(A run of records)
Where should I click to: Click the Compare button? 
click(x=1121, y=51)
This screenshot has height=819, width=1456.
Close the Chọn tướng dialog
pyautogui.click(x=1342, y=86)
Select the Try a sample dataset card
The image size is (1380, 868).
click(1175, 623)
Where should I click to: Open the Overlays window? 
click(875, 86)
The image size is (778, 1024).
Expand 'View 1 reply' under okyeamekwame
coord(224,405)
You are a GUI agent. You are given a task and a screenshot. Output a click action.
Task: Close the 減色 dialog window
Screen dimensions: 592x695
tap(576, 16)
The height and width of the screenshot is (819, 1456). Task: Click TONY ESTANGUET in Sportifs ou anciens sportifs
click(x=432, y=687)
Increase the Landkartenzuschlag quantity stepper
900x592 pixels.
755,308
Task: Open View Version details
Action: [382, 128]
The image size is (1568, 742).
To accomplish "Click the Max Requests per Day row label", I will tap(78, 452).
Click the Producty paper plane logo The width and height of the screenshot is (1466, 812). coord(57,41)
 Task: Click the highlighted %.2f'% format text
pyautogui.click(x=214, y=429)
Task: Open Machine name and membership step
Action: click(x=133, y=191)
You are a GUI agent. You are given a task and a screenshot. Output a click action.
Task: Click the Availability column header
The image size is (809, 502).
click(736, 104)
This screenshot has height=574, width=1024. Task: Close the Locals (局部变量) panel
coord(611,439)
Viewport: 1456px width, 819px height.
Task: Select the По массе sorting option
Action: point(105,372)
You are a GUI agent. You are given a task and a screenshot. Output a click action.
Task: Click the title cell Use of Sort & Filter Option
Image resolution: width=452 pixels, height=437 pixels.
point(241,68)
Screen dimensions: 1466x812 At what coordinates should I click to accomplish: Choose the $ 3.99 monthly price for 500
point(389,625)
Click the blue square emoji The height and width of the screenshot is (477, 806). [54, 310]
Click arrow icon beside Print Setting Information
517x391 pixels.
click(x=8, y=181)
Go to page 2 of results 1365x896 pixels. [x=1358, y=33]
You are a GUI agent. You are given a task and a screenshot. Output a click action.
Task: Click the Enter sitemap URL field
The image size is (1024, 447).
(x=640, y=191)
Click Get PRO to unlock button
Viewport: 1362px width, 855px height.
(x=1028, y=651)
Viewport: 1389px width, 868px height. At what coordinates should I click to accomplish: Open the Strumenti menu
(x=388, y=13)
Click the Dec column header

* What you will do *
Please turn the lines above into a JSON list of strings, one string per line, leaving out any blank lines.

* Output *
[
  "Where should I click to: Click the Compare button? ",
  "click(x=1121, y=51)",
  "This screenshot has height=819, width=1456.",
  "Close the Chọn tướng dialog",
  "pyautogui.click(x=1342, y=86)",
  "Select the Try a sample dataset card",
  "The image size is (1380, 868).",
  "click(1175, 623)",
  "Where should I click to: Open the Overlays window? ",
  "click(875, 86)",
  "The image size is (778, 1024).",
  "Expand 'View 1 reply' under okyeamekwame",
  "coord(224,405)",
  "You are a GUI agent. You are given a task and a screenshot. Output a click action.",
  "Task: Close the 減色 dialog window",
  "Screen dimensions: 592x695",
  "tap(576, 16)",
  "The height and width of the screenshot is (819, 1456). Task: Click TONY ESTANGUET in Sportifs ou anciens sportifs",
  "click(x=432, y=687)",
  "Increase the Landkartenzuschlag quantity stepper",
  "900x592 pixels.",
  "755,308",
  "Task: Open View Version details",
  "Action: [382, 128]",
  "The image size is (1568, 742).",
  "To accomplish \"Click the Max Requests per Day row label\", I will tap(78, 452).",
  "Click the Producty paper plane logo The width and height of the screenshot is (1466, 812). coord(57,41)",
  " Task: Click the highlighted %.2f'% format text",
  "pyautogui.click(x=214, y=429)",
  "Task: Open Machine name and membership step",
  "Action: click(x=133, y=191)",
  "You are a GUI agent. You are given a task and a screenshot. Output a click action.",
  "Task: Click the Availability column header",
  "The image size is (809, 502).",
  "click(736, 104)",
  "This screenshot has height=574, width=1024. Task: Close the Locals (局部变量) panel",
  "coord(611,439)",
  "Viewport: 1456px width, 819px height.",
  "Task: Select the По массе sorting option",
  "Action: point(105,372)",
  "You are a GUI agent. You are given a task and a screenshot. Output a click action.",
  "Task: Click the title cell Use of Sort & Filter Option",
  "Image resolution: width=452 pixels, height=437 pixels.",
  "point(241,68)",
  "Screen dimensions: 1466x812 At what coordinates should I click to accomplish: Choose the $ 3.99 monthly price for 500",
  "point(389,625)",
  "Click the blue square emoji The height and width of the screenshot is (477, 806). [54, 310]",
  "Click arrow icon beside Print Setting Information",
  "517x391 pixels.",
  "click(x=8, y=181)",
  "Go to page 2 of results 1365x896 pixels. [x=1358, y=33]",
  "You are a GUI agent. You are given a task and a screenshot. Output a click action.",
  "Task: Click the Enter sitemap URL field",
  "The image size is (1024, 447).",
  "(x=640, y=191)",
  "Click Get PRO to unlock button",
  "Viewport: 1362px width, 855px height.",
  "(x=1028, y=651)",
  "Viewport: 1389px width, 868px height. At what coordinates should I click to accomplish: Open the Strumenti menu",
  "(x=388, y=13)",
  "Click the Dec column header"
]